En este contexto, la inteligencia y la formación tradicionales actuarían como precarios salvoconductos para un mundo cuyo conocimiento estaría reservado a muy pocos. Una especialización alejada del lenguaje de las palabras y cercana al de los símbolos y el pensamiento abstracto. Si lo que pienso lo puedo “realizar”, el problema seguirá siendo qué pienso, o quién piensa. O mejor dicho, ese pensamiento también estará direccionado para su mejor funcionamiento dentro de las nuevas condiciones de habitabilidad. Un ejemplo precursor, que también podría constituir prueba piloto, algo así como el antepasado de lo que vendrá, es el hashtag (y su derivado, la consigna del momento sobre la foto de perfil) y la obediencia casi inconsciente que despierta en los públicos masivos. Un conjunto de símbolos y algunas pocas palabras que actúan sobre la mente con el imperativo de la pertenencia y que se disfraza ya sea de moda, de corrección política, ya sea a manera lúdica. Contraseñas tentativas para movernos en esos flujos que, homologadores al fin, tendrán los mismos procesos de selección y descarte que los de la vida real.

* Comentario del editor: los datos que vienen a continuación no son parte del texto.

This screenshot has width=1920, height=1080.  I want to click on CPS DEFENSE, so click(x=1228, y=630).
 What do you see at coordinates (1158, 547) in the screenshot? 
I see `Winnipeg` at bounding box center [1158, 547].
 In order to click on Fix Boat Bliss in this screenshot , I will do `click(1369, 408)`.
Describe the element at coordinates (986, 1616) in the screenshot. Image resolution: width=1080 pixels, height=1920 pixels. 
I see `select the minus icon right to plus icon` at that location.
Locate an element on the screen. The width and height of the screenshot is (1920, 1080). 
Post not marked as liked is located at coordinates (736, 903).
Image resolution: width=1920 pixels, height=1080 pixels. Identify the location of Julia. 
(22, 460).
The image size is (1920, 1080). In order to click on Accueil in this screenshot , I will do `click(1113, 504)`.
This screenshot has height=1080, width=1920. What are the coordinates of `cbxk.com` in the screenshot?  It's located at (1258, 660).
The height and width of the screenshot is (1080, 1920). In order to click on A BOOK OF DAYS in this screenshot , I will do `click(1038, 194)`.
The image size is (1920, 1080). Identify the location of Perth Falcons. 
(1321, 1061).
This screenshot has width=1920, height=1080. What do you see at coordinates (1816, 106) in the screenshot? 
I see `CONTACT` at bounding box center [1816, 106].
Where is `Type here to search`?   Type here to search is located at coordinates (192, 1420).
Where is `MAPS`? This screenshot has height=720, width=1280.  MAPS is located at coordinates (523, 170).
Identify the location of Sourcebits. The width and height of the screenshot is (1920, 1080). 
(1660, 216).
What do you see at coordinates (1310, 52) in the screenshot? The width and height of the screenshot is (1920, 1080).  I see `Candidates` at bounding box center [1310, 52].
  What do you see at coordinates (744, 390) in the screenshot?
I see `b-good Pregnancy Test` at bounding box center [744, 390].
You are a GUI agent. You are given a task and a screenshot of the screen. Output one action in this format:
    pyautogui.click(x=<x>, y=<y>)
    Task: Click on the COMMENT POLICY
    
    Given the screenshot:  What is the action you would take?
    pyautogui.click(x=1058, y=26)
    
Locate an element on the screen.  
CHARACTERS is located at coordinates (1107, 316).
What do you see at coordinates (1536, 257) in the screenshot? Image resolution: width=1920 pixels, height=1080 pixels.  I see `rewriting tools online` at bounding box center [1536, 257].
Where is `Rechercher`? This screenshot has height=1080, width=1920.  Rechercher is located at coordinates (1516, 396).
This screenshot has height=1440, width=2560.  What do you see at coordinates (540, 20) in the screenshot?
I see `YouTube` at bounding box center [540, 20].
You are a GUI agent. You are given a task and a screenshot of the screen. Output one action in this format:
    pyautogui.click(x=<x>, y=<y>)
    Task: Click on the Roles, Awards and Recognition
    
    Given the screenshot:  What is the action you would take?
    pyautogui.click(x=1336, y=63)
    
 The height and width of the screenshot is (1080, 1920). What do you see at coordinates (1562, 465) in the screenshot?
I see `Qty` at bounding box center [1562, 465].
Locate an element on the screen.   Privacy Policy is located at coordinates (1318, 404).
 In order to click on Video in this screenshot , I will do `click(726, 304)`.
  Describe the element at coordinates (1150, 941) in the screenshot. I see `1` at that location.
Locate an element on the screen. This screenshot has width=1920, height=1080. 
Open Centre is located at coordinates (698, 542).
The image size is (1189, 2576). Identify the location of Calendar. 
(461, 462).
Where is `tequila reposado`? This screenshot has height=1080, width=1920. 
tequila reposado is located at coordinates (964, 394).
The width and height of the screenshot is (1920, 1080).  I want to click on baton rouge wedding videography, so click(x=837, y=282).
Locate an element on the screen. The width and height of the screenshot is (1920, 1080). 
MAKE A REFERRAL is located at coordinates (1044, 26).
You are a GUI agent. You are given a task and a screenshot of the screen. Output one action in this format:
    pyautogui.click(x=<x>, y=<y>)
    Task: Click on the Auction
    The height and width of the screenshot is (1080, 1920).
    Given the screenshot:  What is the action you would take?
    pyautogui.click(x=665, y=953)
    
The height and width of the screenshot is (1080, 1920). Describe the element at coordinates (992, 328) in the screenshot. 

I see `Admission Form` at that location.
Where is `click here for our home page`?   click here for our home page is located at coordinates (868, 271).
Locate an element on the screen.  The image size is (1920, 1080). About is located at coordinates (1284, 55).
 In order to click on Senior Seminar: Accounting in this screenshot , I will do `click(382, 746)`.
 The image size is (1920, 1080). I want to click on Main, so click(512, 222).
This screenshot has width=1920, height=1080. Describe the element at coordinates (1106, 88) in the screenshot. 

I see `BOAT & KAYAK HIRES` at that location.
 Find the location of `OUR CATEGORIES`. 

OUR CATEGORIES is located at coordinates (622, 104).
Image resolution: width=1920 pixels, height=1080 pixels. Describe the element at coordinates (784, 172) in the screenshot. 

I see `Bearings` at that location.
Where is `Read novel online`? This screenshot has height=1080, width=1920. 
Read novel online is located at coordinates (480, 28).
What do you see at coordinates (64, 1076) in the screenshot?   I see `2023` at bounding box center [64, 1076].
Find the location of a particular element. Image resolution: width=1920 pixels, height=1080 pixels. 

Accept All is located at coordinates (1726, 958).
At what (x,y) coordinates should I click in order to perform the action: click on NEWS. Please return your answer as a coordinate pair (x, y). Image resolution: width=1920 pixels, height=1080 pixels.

De allí también, y como síntoma de una época agónica, la palabra en retirada (su exceso, su impunidad y su facilidad de enunciación también como preavisos de su ocaso) y como consecuencia, la poca facilidad de las nuevas generaciones en comprender lo que ellas dicen, casi como si hablaran a manera de Kafka una lengua extranjera. La palabra funda mundo, un determinado tipo de mundo comandado por la lógica y sus interrupciones. No parecería ser el fundamento de esta ciudad virtual.
Así como lo anteriormente expresado tiene el resguardo del logos y de su verosimilitud en una secuencia planificada de antemano, un orden sucesivo para que el lector pueda atravesar el texto y llegar al punto final, también podría, sin embargo, ser apenas una bifurcación, una posibilidad de esa mente que vaga errática en el límite entre dos civilizaciones, buscando coordenadas conocidas de una para aplicarlas en la otra. El momento en el que crucé la frontera entre el registro ensayístico, con fundamentaciones académicas, hacia la ficción también es incierto y ni siquiera seguro. Toda la cultura occidental está o estará en esa deriva, en esa incertidumbre que se interroga ya no qué es verdadero o falso sino qué es real o ficticio. Un combate dentro del mismo lenguaje que ya no apuntará a demostrar su facticidad y sus rebeliones y engañifas, su servidumbre siempre lista a los poderes de turno y sus posibilidades de insurrección, sino su propia legitimación como ordenador de un mundo que se le escapa en aquellas operaciones, diagramas y flujos.
¿Qué estás pensando?, equipara entonces al estar ahí, ese lugar efímero de la vida virtual, con ese pensamiento que se fuga, se ensaya, se oscurece y reaparece de acuerdo a aquellos diagramas (las grandes movilizaciones mundiales, las revoluciones sin enemigos visibles o cualquier acto que se masifica en cuestión de segundos sin espacio para la reflexión, originadas de esos mandatos virtuales, también podrían leerse como un ensayo de cómo aquellas ficciones pueden operar sobre la vida real, hasta confundirla).
¿No será entonces que la virtualidad está extremando la todavía incierta capacidad de la mente, de la imaginación, para ensayarse en un continuo juego que no tendría otro objetivo que el de posponer al infinito, como un algoritmo indeterminado, ese punto final que nos atormenta desde que tenemos uso de razón?